Tier 1: Absolute refusals
These requests are refused regardless of user identity, framing, operator authorization, or context. They represent absolute limits.
| Category | Description | Handling |
|---|---|---|
| Hard refuse, no explanation of how to get it elsewhere | ||
| Hard refuse |
Note: Tier 1 refusals should be few and clearly justified. A long Tier 1 list often indicates over-specification or policy that belongs in Tier 2.
Tier 2: Conditional refusals
These requests are refused or handled with caution in most contexts but may be appropriate in specific product or user contexts. The condition determines the behavior.
| Category | Default posture | Permitted context | Handling |
|---|---|---|---|
| Refuse | [Specific operator context] | Decline with explanation | |
| Hedge | [Professional user context] | Answer with caveats |
Tier 3: Redirects
These requests are out of scope for this product but are legitimate. The model should decline to handle them in this context and point the user toward a more appropriate resource.
| Category | Redirect target | Sample language |
|---|---|---|
| ”That’s outside what I can help with here. For [X], you might try [Y].” |
Tier 4: Escalations
These requests should be handled by routing the user to a human agent, emergency service, or higher-authority system rather than by the model responding directly.

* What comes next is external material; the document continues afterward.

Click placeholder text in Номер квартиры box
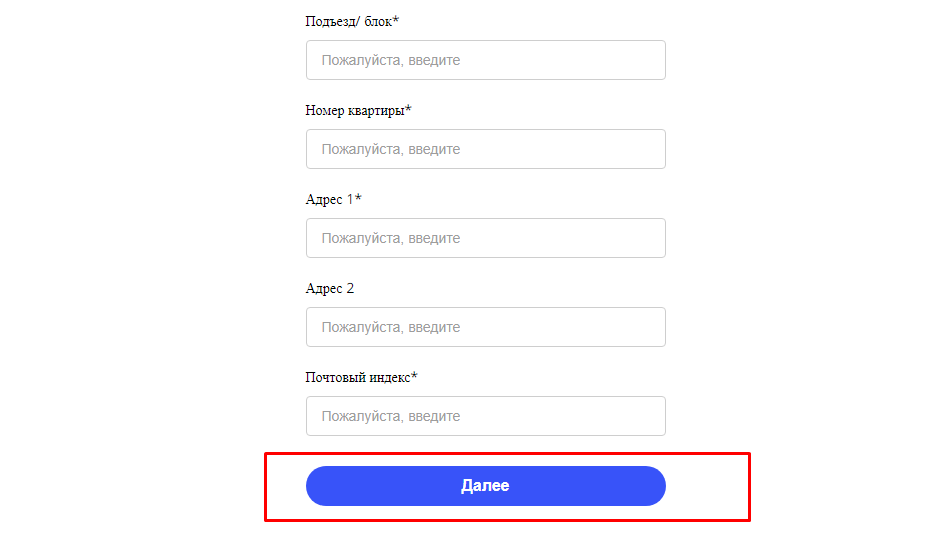This screenshot has width=937, height=550. tap(390, 149)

| Trigger | Escalation target | Sample language |
|---|---|---|
| Safety crisis | Emergency services | ”It sounds like this is urgent. Please call [emergency number].” |
| Complex account issue | Human agent | ”Let me connect you with a team member who can help with this.” |
Part 3: Refusal Language Guidelines
Consistent refusal language is part of product quality. Use this section to define how refusals should be communicated.
Principles
- Be clear, not preachy: tell the user what you can’t help with, not why they were wrong to ask.

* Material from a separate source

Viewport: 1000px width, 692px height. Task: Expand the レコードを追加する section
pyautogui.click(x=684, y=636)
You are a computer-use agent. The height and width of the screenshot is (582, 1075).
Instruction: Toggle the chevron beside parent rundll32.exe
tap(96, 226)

- Offer alternatives where possible: redirect rather than just decline.
- Don’t repeat or paraphrase the refused request back to the user.
- Don’t moralize: one brief statement of limits is enough.

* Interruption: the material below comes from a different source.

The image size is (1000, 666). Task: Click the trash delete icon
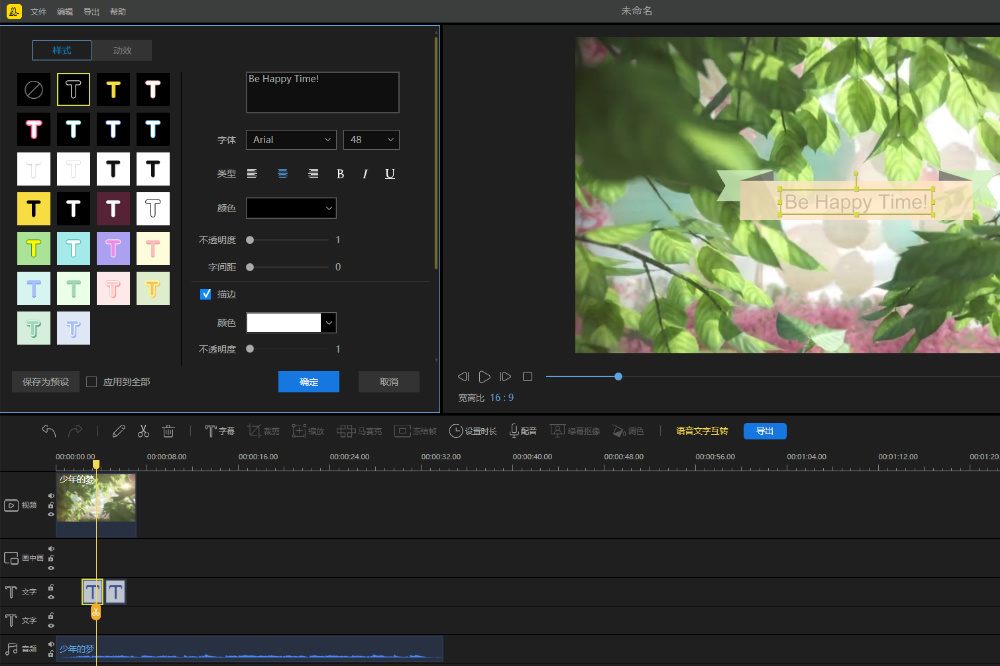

- Never claim incapability when the true reason is a policy choice. (“I won’t do that” rather than “I can’t do that.”)
Approved language patterns
| Situation | Approved language |
|---|---|
| Out of scope | ”That’s outside what I’m set up to help with here. [Redirect if available].” |
| Policy boundary | ”I’m not able to help with that.” |
| Escalation trigger | ”For something like this, it’s best to [specific escalation path].” |
Prohibited language patterns
| Pattern | Reason |
|---|---|
| ”I’m just an AI and…” | Deflects rather than explains; irrelevant |
| ”That’s a dangerous/harmful/bad request…” | Moralizes; presumes bad intent |
| ”I can’t do that” (when the truth is “I won’t”) | Misleads about the nature of the limit |
| Long apology before declining | Adds friction without value |
Part 4: Edge Cases and Escalation Process
For cases not covered by this policy:
- Document the case with the prompt and context.
- Escalate to [owner] within [timeframe].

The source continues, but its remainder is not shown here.